## [Source document]
>> begin

Mr Stijn Elebaut has been a director of Retail Estates since 24 April 2019. Mr Elebaut earned a licentiate degree in commercial sciences and an MBA in Financial Management at Vlerick Management School.

He has held the position of Portfolio Manager at Federale Verzekeringen since 2017. Previously he had been Portfolio Manager at Société General Private Banking since 2004. He worked at Toshiba from 2001 to 2004.

Current mandates: / Committee: /

G. Mr Christophe Demain

Mr Demain has been a nonexecutive director of Retail Estates since 30 June 2013. He earned his degree in Applied Economic Sciences at the Université Catholique de Louvain (UCL).

He is the Chief Investment Officer at Belfius Insurance. He started his career as a trader with Crédit Général and later with Ippa Bank. From 1999 to 2009, he held different positions within Axa. He has been Chief Investment Officer at Belfius Insurance since 2013.

Current mandates:

  • − Chief Investment Officer at Belfius Insurance nv
  • − Director of Belwing nv
  • − Director of Rekode nv
  • − Director of Elantis nv
  • − Director of Belfius Investment Partners nv
  • − Director of Newton Biocapital I, Pricaf Privée sa
  • − Director of various real estate companies of Belfius Group (i.e. LFB nv, Legros-Renier, Les Amarantes Seigneurie de Loverval nv, Coquelets nv, Immo Malvoz bvba, Immo Zeedrift nv, ImmoActivity nv and Offico Immo nv).

>> end

## [What you need to do]
(a) In the director profiles, edit the part that opens with the words containing "He has held" and closes with "2001 to 2004.", changing "Portfolio Manager" to "Investment Manager".
(b) Resume the Retail Estates director profiles from the point where they stop.
The rows that come after the director profiles are separate material.

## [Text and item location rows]
>> begin

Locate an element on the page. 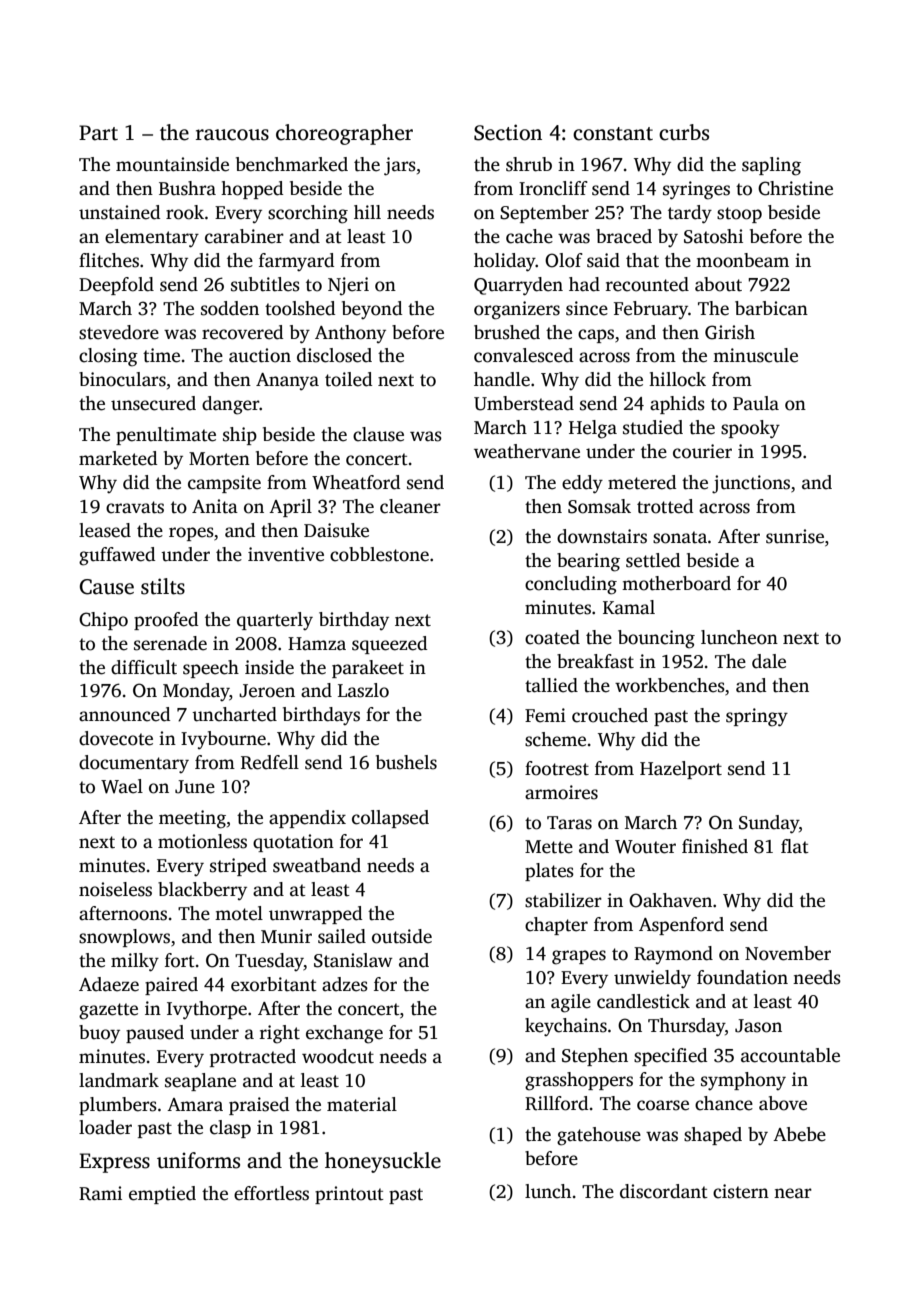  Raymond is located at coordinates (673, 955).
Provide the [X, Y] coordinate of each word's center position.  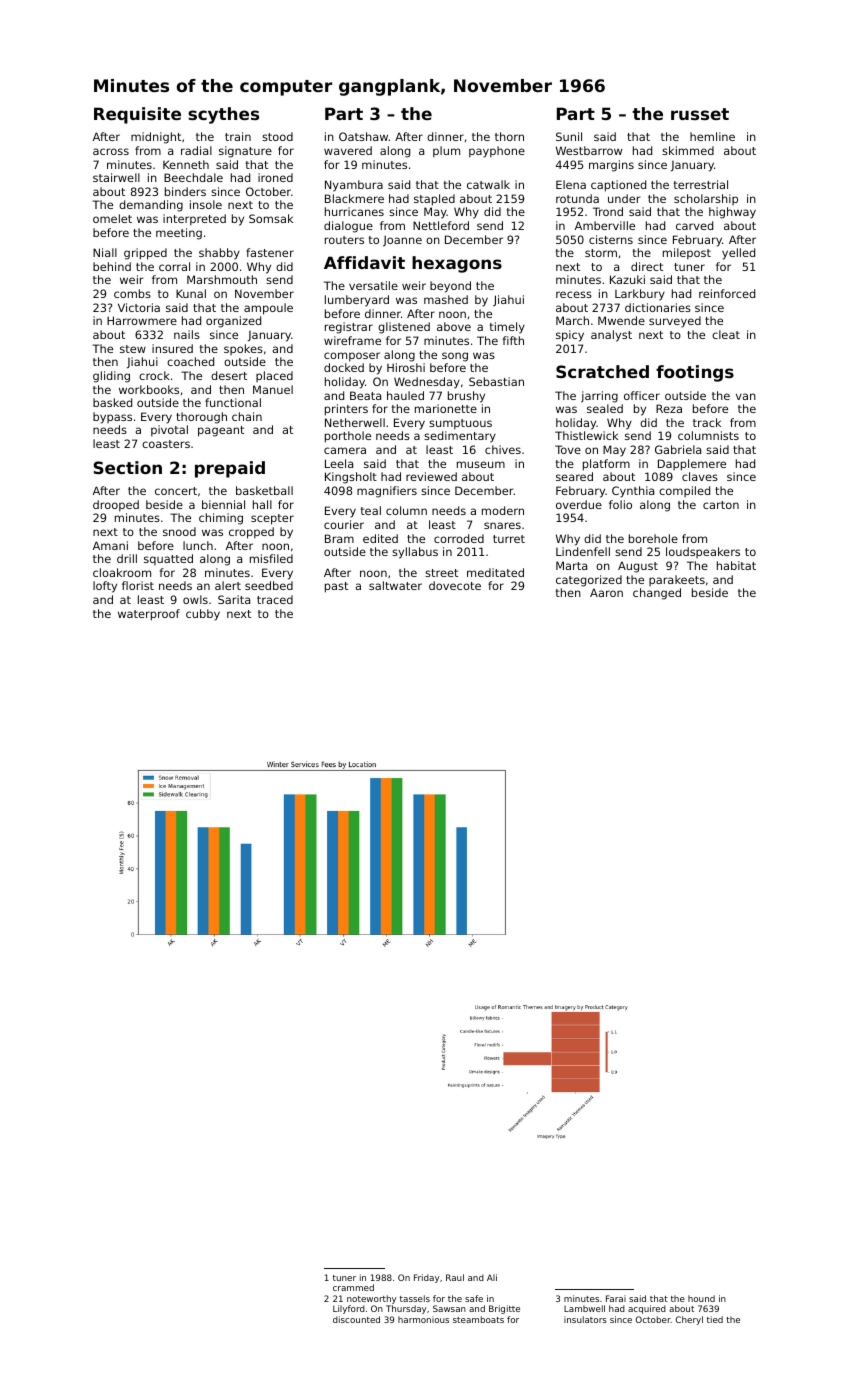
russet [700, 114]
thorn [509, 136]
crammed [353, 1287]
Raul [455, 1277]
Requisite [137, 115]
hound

>> end

## [Task-by-task answers]
(a)
He has held the position of Investment Manager at Federale Verzekeringen since 2017. Previously he had been Investment Manager at Société General Private Banking since 2004. He worked at Toshiba from 2001 to 2004.

(b)
Previous mandates:

  • Director of Auxipar nv (until 2018)
  • Director of Cofinimmo nv (until 2017)
  • Director of First Retail International nv (until 2017)
  • Director of First Retail International 2 nv (until 2017)
  • Director and liquidator of AIS Consulting sa (until 2014)
  • Permanent representative of AIS Consulting sa, manager of SCI St Mesmin (until 2014)

Committee: /

H. Ms Ann Gaeremynck

Ms Ann Gaeremynck has been an independent director of Retail Estates since 4 April 2017.

Ms Ann Gaeremynck is a doctor in Applied Economic Sciences. She obtained her degree at the Catholic University of Leuven.

Ann Gaeremynck is full professor at the Faculty of Business and Economics of the Catholic University of Leuven.

Her main research interests lie in the field of governance, audit and financial reporting.

Current mandates:

  • Director of VIVES University College
  • Director of ICCI (Information Centre for Company Auditors)

Previous mandates:

− External member of the audit committee of AZ Delta

Committee:

  • − Audit committee
  • − Remuneration and nomination committee

I. Mr Victor Ragoen

Mr Victor Ragoen has been a director of Retail Estates since 5 November 2004.

He served as managing director of New Vanden Borre NV until 31 January 2015. He obtained a licentiate degree in Commercial Sciences and Financial Sciences and a master's degree in marketing at the Vlerick School.

He started his career at Ogilvy & Mather as junior account executive in 1980 and switched to BBDO in 1981. From 1982 to 1991, he held several marketing positions within American Express. From 1991 to 2007, he served as managing partner and later as managing director of Vanden Borre. From 2007 to 2011, Mr Ragoen was vice chairman of KESA Electricals. From May 2011 to February 2015, he served as managing director of Vanden Borre once again.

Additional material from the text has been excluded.